Start of Dataset

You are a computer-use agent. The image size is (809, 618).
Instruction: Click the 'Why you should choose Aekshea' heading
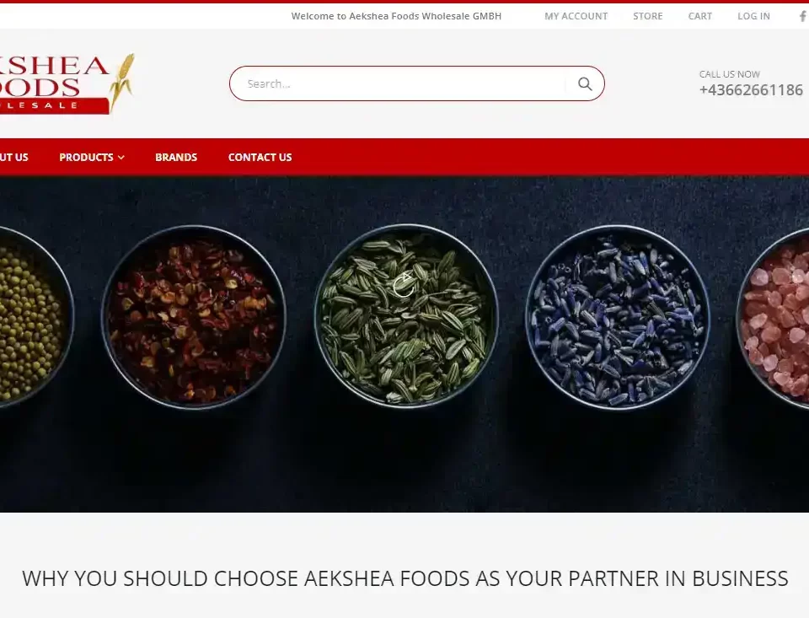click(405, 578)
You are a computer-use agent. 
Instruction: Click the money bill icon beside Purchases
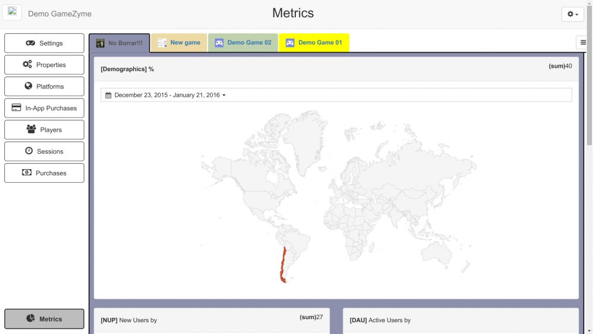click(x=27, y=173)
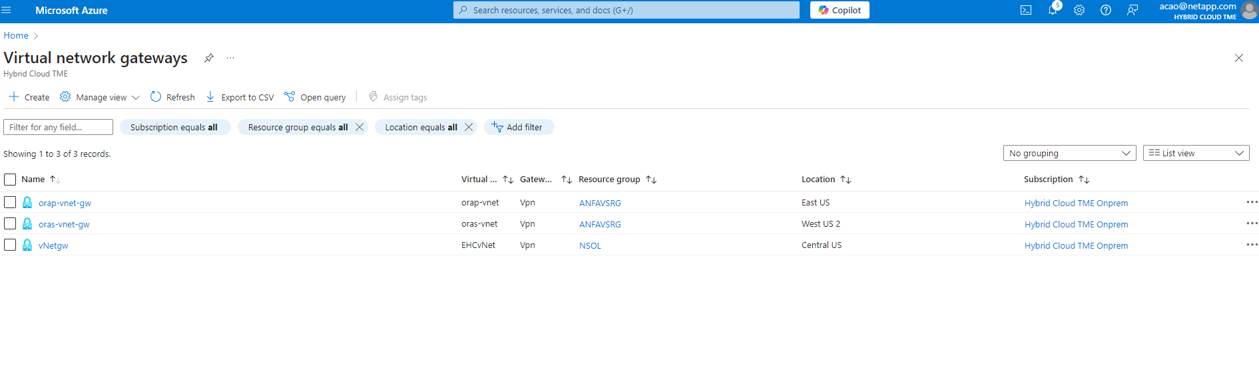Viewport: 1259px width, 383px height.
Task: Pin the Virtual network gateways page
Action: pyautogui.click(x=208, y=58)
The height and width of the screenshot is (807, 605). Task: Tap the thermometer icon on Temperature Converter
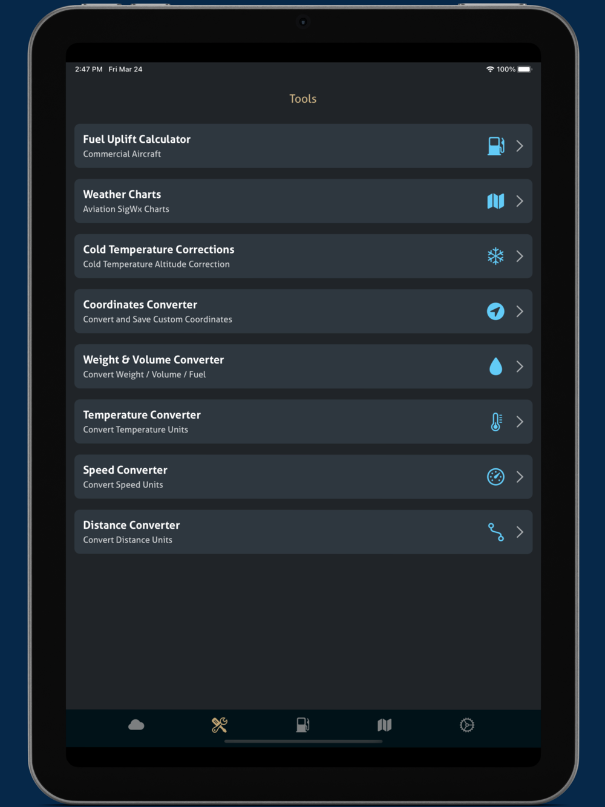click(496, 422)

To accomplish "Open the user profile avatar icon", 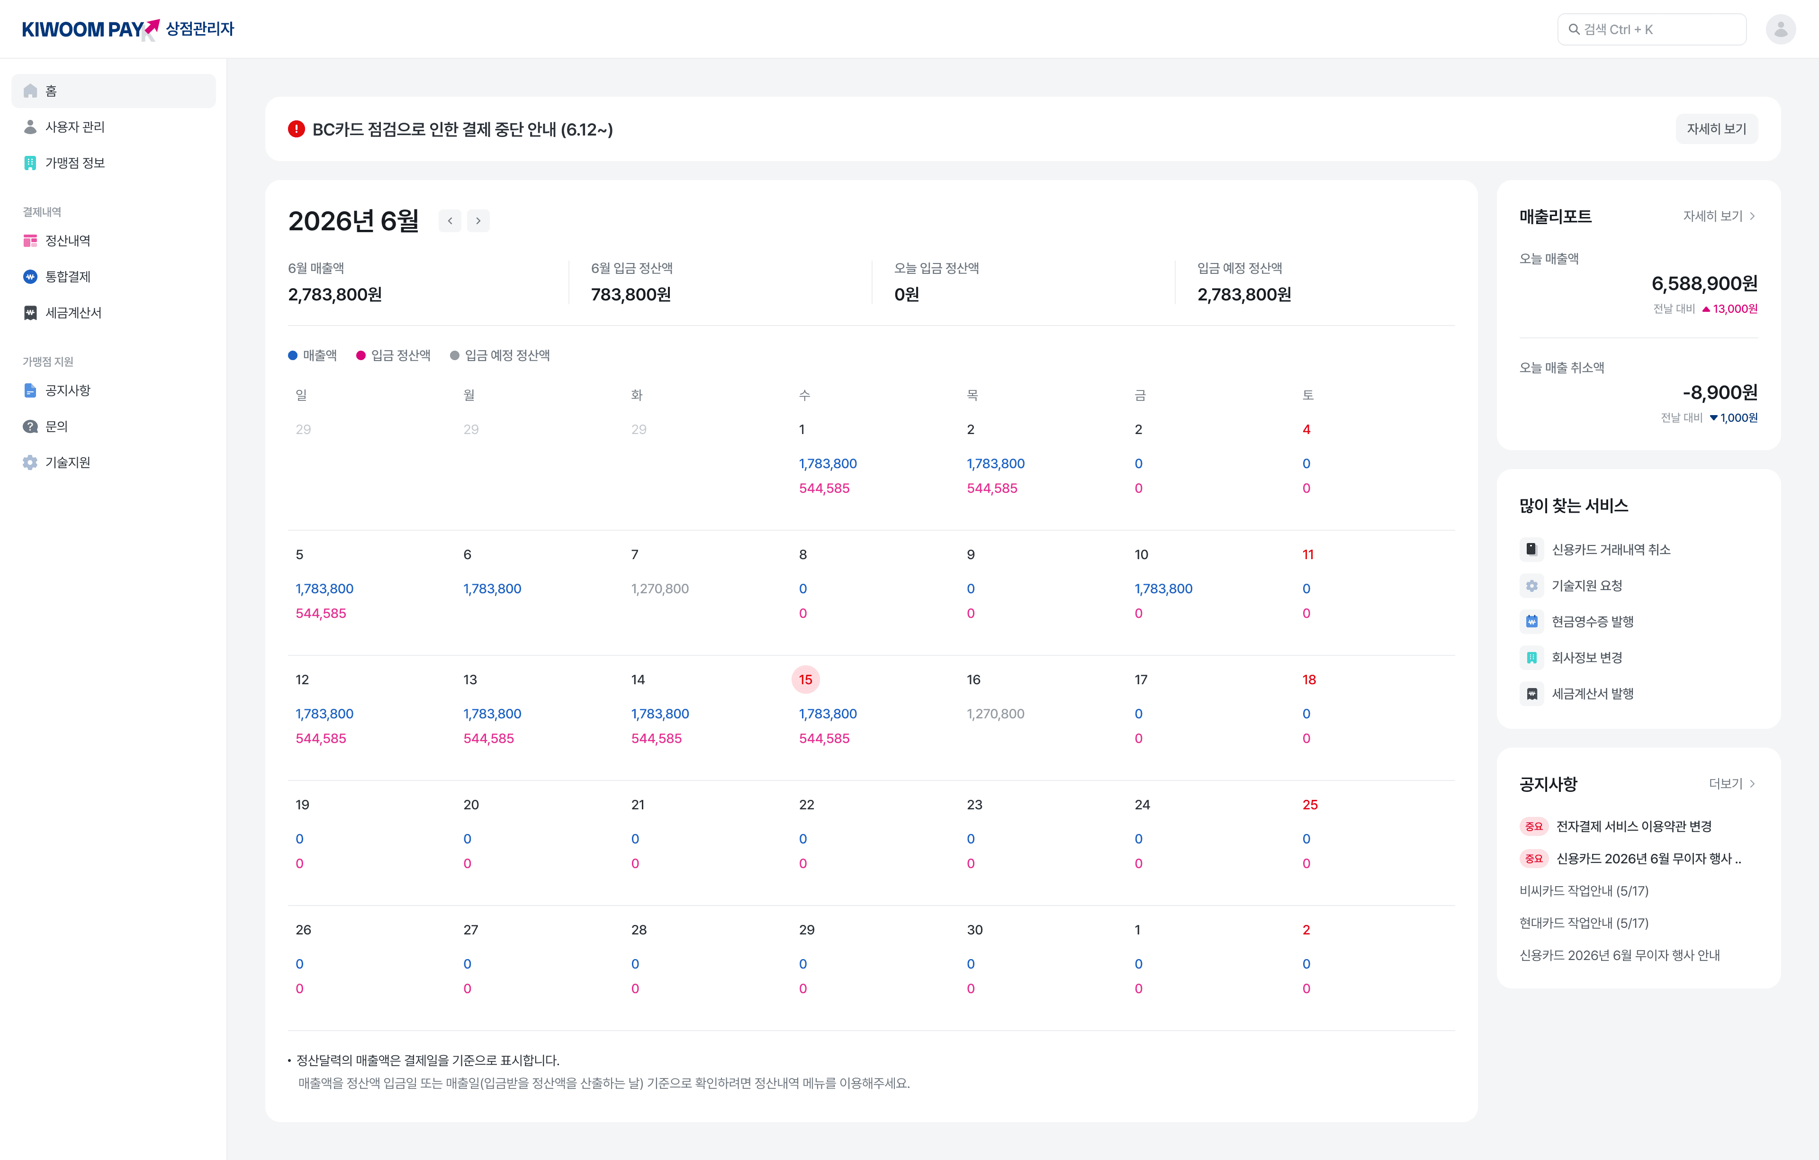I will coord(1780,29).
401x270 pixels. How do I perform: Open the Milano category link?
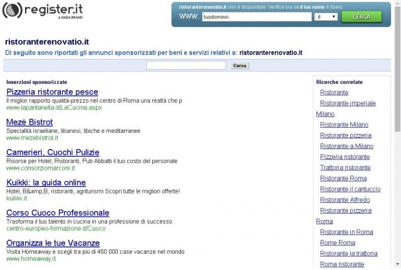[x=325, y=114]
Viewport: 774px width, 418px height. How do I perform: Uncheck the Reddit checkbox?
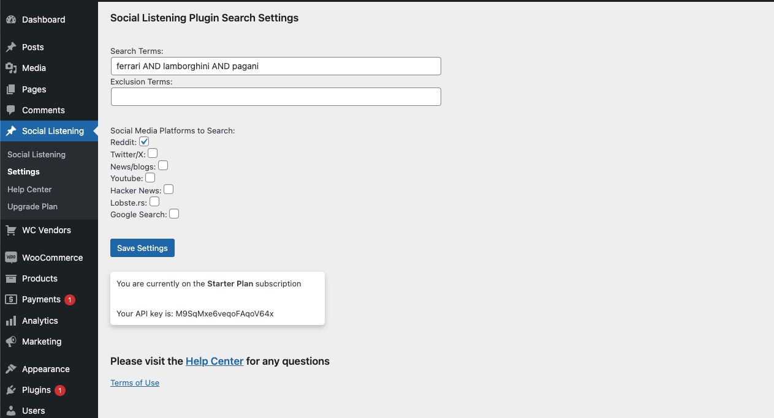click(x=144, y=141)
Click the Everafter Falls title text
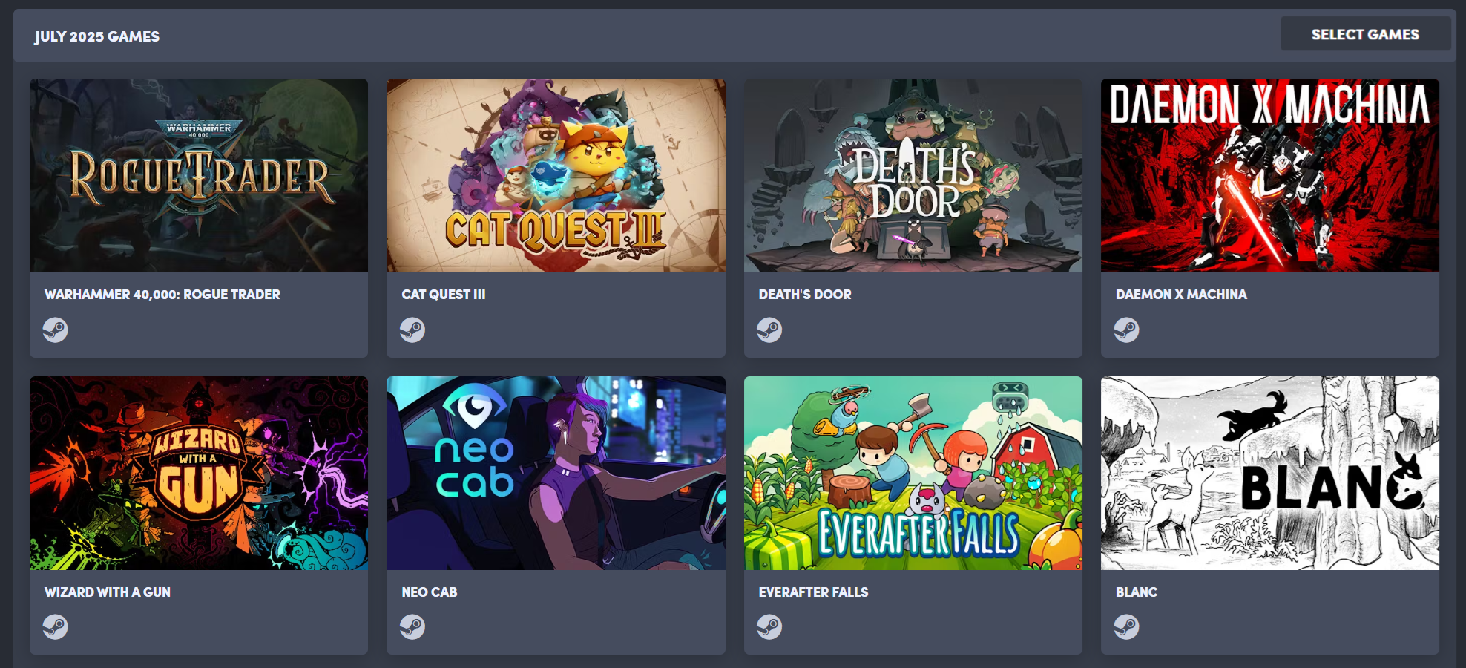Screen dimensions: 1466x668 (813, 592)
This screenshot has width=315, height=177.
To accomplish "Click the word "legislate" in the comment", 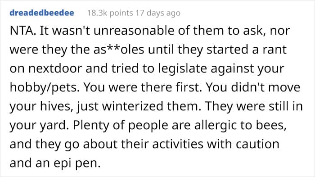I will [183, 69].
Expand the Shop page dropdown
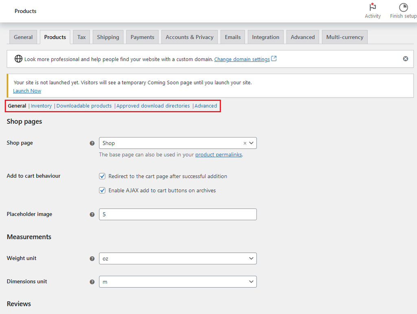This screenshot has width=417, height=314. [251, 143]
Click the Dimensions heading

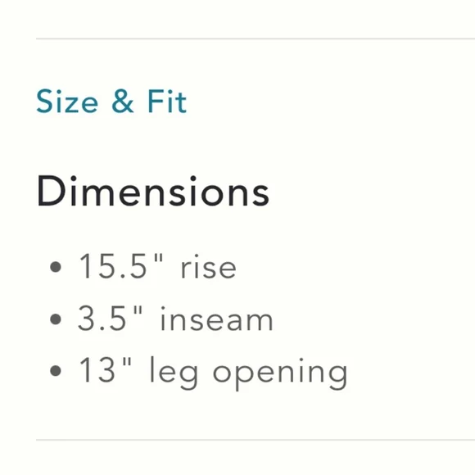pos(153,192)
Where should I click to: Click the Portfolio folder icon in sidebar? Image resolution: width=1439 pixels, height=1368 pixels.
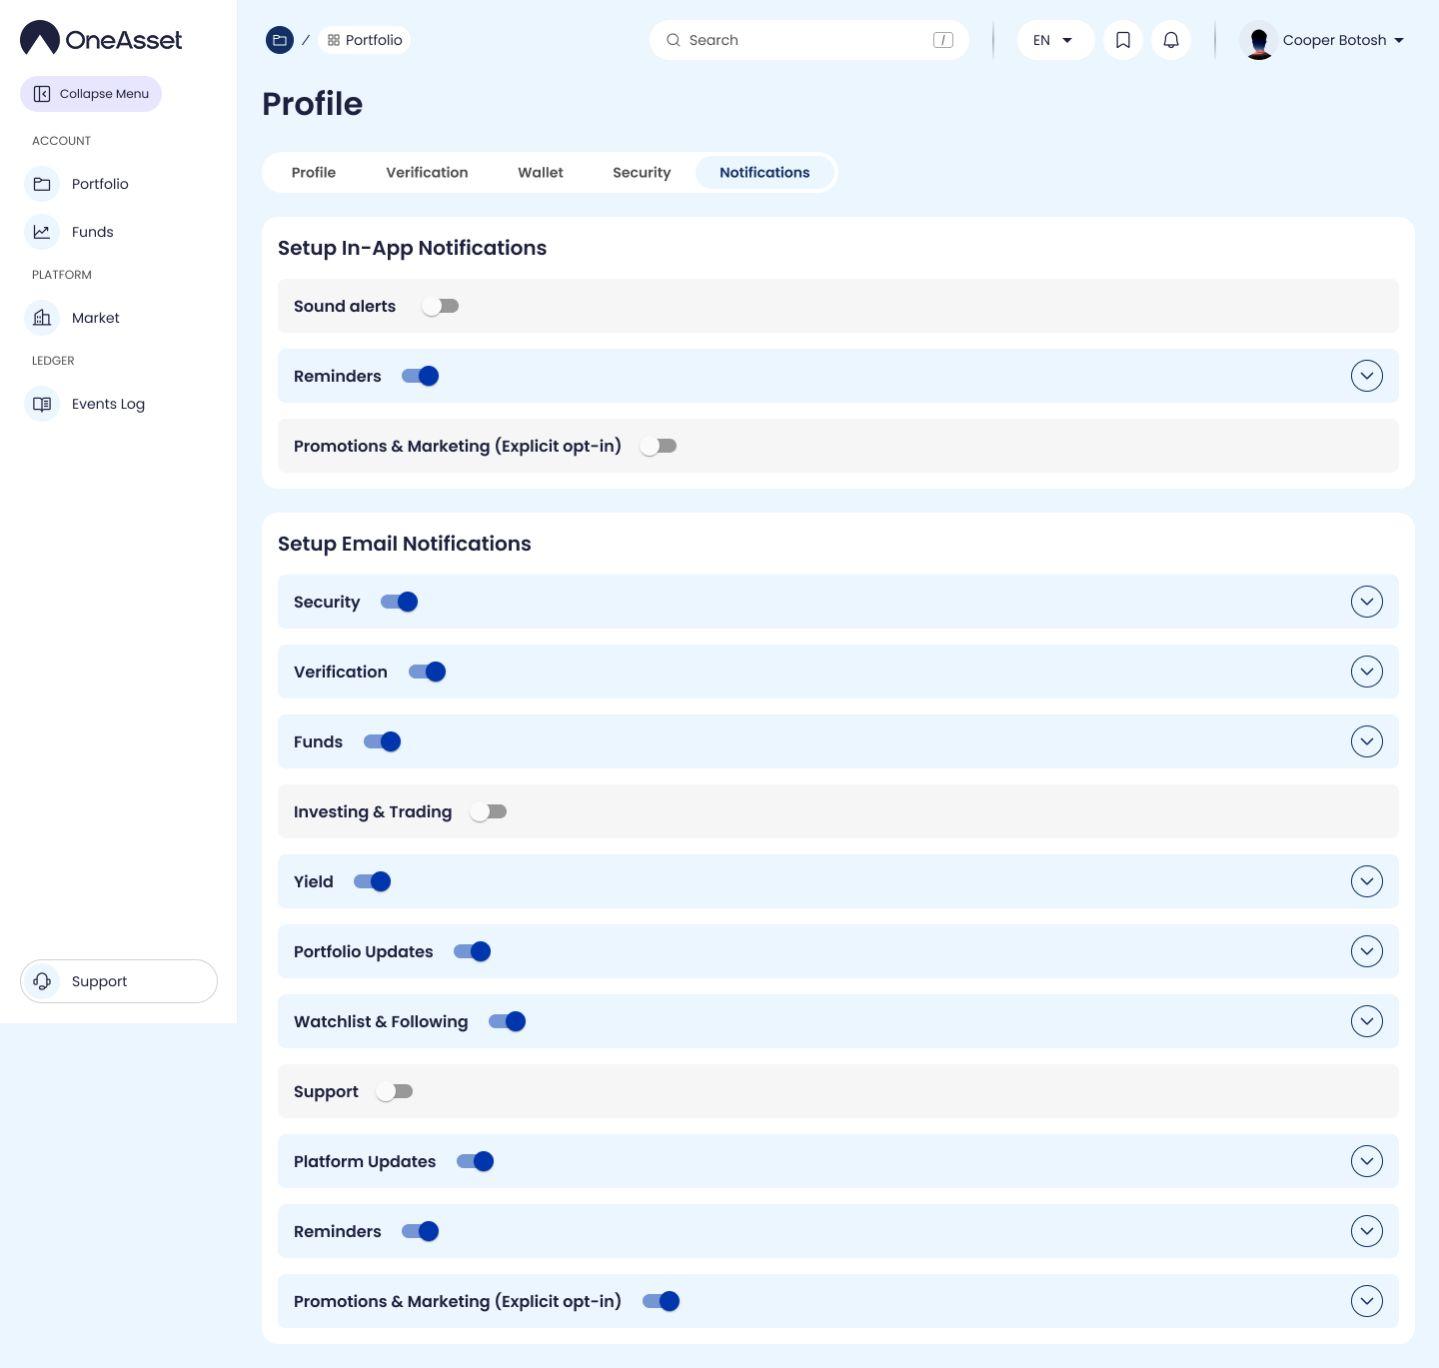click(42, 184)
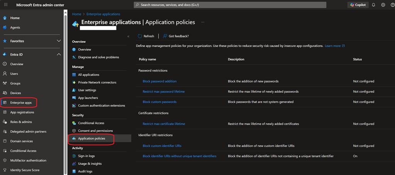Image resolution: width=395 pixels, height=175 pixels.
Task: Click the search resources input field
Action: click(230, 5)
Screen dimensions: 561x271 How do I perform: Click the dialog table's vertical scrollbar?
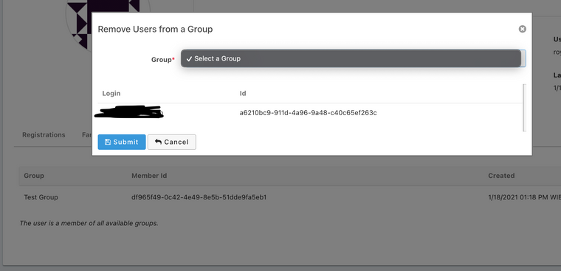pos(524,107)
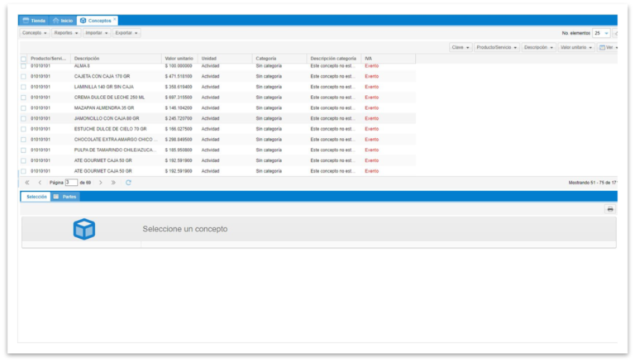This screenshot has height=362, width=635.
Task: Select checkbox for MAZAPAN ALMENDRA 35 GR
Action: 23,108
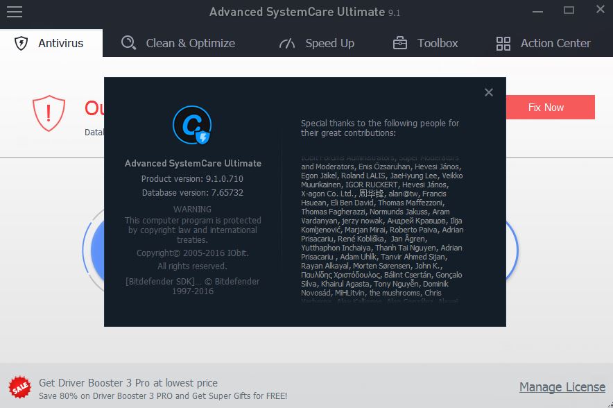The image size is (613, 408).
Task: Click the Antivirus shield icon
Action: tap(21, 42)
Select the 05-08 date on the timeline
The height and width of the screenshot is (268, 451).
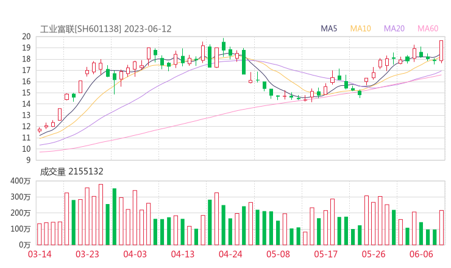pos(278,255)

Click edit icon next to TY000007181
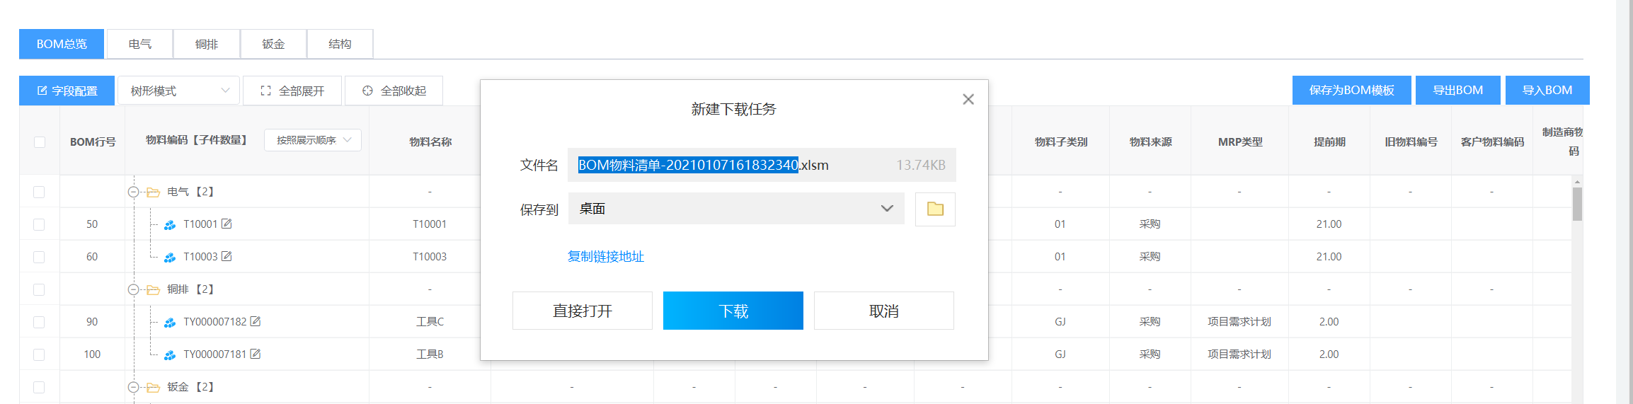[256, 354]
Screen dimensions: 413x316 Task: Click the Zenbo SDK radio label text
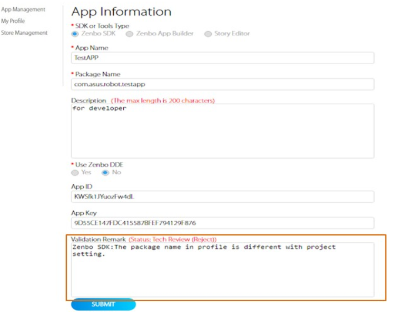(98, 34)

End of Dataset

Scan the data above. Return every line with "agent" in it.

You are a computer-use agent. The image size is (809, 618).
You are a computer-use agent. 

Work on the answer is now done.